• **QUOTED PASSAGE**:
>>>

# Can't wait for spring?? How about a bluebonnet pen?



## MesquiteMan (Jun 28, 2008)

Here is a pen I did a couple of years ago. Thought I would post it here since most here are Texans and can really appreciate our state flower! 

The blank was made by casting dried bluebonnets in clear resin and reverse painted the blank a taupe color. Unfortunately, it has been so dam dry the last few years that the BBs and been virtually non-existent around here so I only had 2 blanks. I have on of the pens and my Dad, a real Bluebonnet lover, has the other. What do you think?


----------



## Tortuga (May 21, 2004)

Now, THAT'S a beautiful pen, Curtis... I love that blank and the end results.. Kudos on that 'un.....:cheers:


(Really nice photography and stageing too..)


----------



## quickstix (Dec 23, 2007)

Beautiful. I know a few "True Texans" that would love a pen like that.


----------



## lady linda (Nov 25, 2008)

Now that's what I cal GREAT !!LL


----------



## Fishin Tails (Mar 21, 2007)

Curtis that pen is beautiful. I know several people that would love that pen.

<<<

• **A block of data**:
>>>

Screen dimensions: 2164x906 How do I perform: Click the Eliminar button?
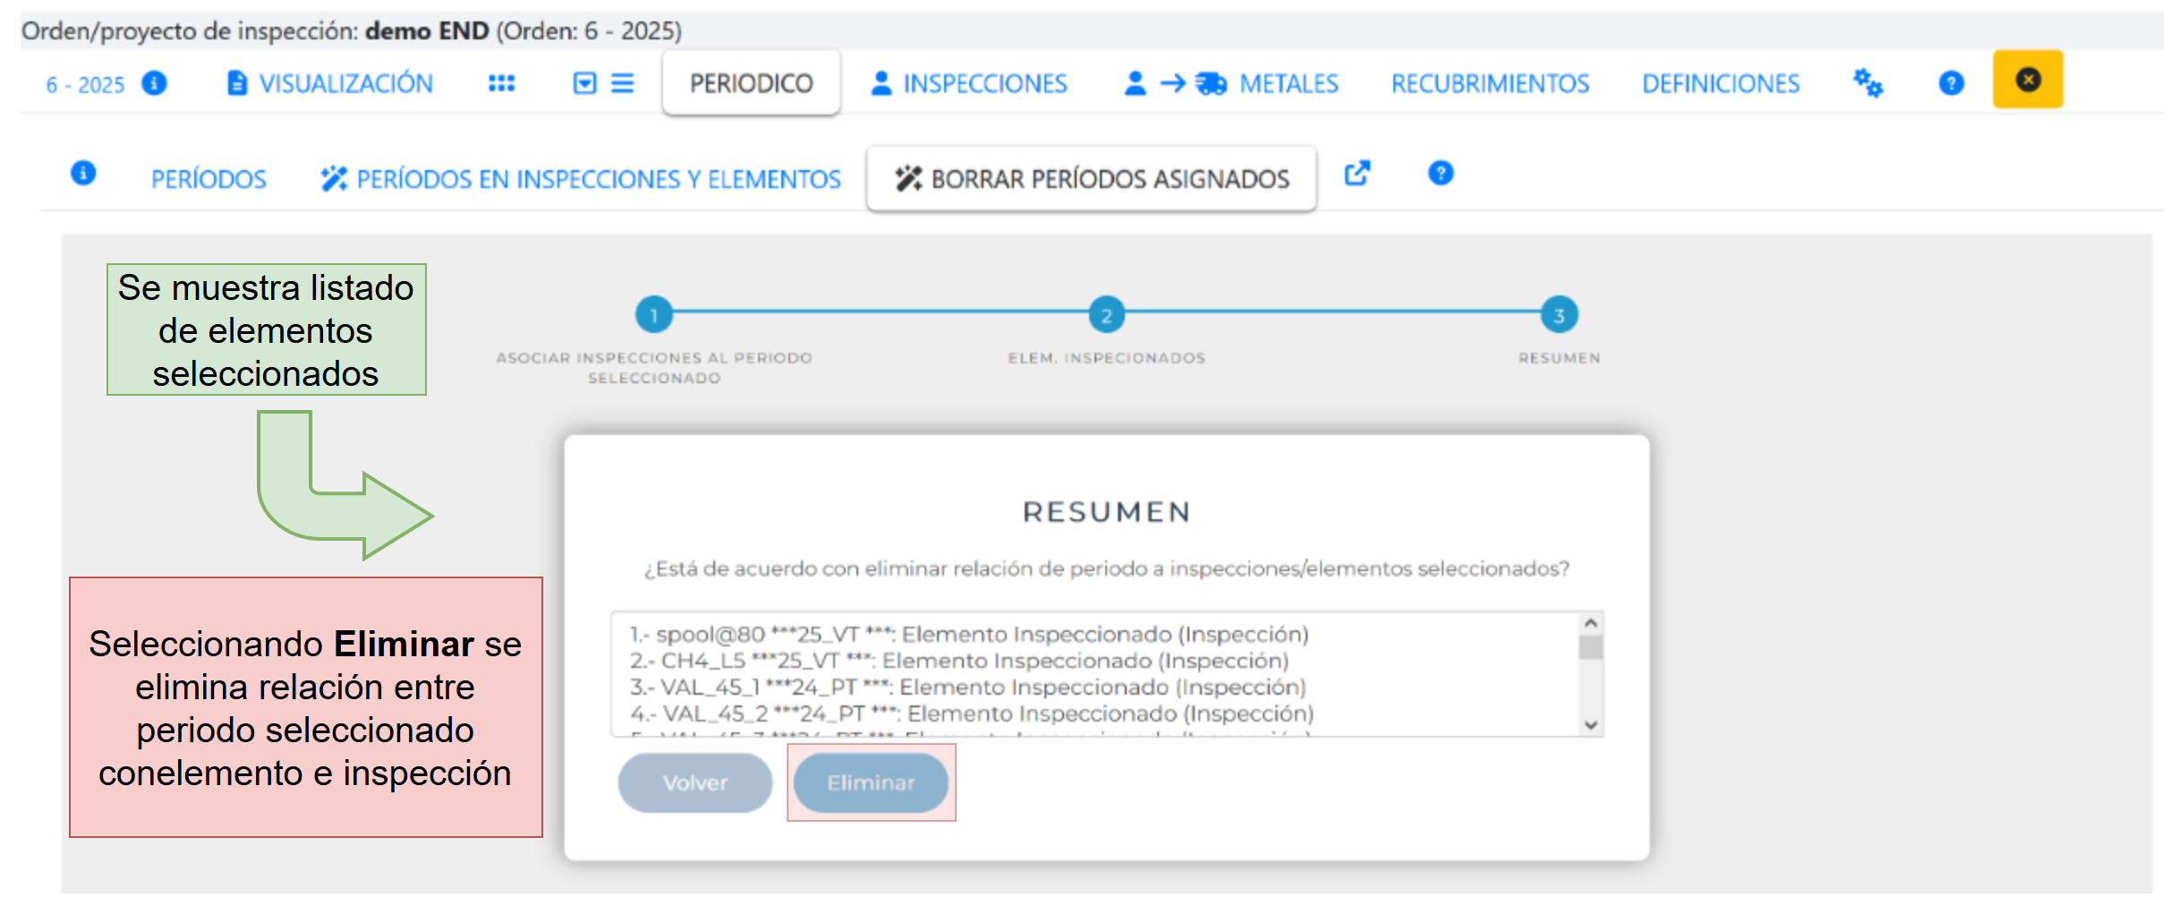click(871, 782)
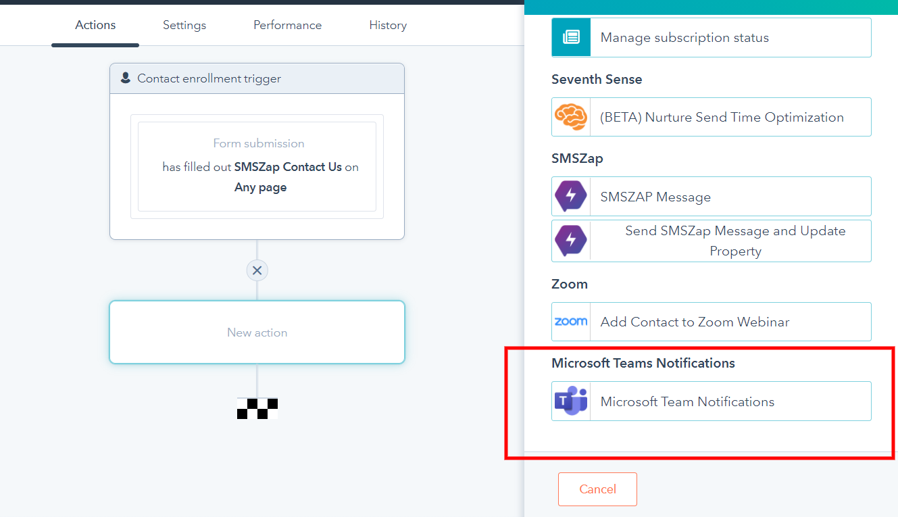Select the Seventh Sense brain icon

click(x=571, y=116)
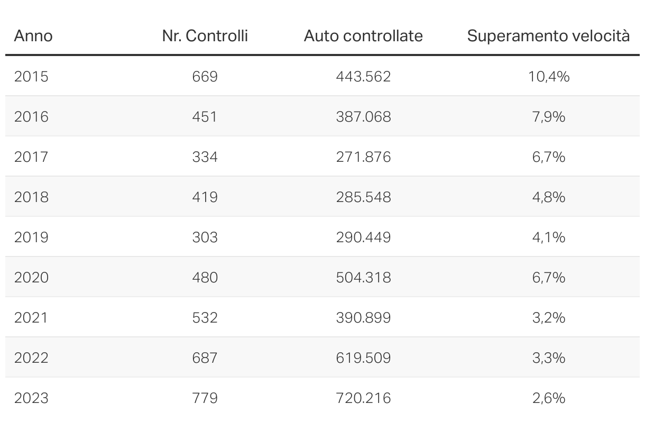Click the Nr. Controlli column header

(205, 36)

<<<

• **REQUESTS**:
1 - Answer these about the bluebonnet pen thread:
(a) What was cast in clear resin to make the blank?
(b) What color was the blank reverse painted?
(c) Who has the second of the two pens?
2 - Can you pick up the bluebonnet pen thread after its final post by writing the next reply?

• **EXPECTED OUTPUTS**:
1 -
(a) Dried bluebonnets.
(b) Taupe.
(c) The original poster's Dad.

2 -
----------



## johnmyjohn (Aug 6, 2006)

Fine pen, looks victorian.


----------



## Bobby (May 21, 2004)

I thought about something like that before the shop washed away. Just never did do one. I like it.


----------



## liftologist (Dec 8, 2007)

Very elegant!!!


----------



## Slip (Jul 25, 2006)

Very nice indeed. I agree, you photo skills are also exelent.


----------



## Viking48 (Jan 24, 2006)

That's fantastic. Great job on that one.


----------



## Tortuga (May 21, 2004)

Showed it to one of my 'salesladies' and she asked if I couldn't make her some with rose petals in the acrylic...Might be a good idea... Any takers ????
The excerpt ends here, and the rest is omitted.